## WHAT THE TASK REQUIRES
If a line of the records holds the word "arrow", copy it out.
BEGIN SOURCE INFORMATION
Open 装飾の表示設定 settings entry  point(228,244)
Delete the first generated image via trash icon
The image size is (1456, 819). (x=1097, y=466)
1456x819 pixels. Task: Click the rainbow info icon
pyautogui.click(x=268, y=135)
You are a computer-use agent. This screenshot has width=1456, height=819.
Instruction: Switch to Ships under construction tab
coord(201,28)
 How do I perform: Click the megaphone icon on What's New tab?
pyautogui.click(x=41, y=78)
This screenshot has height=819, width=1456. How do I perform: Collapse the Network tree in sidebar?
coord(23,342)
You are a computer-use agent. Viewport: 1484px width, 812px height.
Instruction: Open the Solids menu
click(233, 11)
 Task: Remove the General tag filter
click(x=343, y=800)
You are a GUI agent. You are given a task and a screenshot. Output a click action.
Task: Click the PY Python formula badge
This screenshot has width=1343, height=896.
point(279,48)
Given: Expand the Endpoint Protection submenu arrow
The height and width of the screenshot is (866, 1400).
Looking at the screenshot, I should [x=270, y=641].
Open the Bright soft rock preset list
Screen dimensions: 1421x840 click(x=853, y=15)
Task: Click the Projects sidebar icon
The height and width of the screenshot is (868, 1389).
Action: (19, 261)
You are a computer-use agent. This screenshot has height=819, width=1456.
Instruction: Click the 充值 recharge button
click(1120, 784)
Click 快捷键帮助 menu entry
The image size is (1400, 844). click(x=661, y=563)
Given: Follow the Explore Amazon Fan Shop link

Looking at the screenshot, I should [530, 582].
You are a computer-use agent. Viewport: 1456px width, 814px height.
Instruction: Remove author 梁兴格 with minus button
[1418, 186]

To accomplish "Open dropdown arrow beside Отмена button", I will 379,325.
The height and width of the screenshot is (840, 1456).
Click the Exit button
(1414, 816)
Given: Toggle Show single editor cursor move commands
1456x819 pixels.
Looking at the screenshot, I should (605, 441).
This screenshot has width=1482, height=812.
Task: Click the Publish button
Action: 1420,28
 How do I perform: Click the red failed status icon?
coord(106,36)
END SOURCE INFORMATION
## EXPECTED ANSWER
Given: Expand the Endpoint Protection submenu arrow
To accomplish "Open dropdown arrow beside Отмена button", I will 379,325.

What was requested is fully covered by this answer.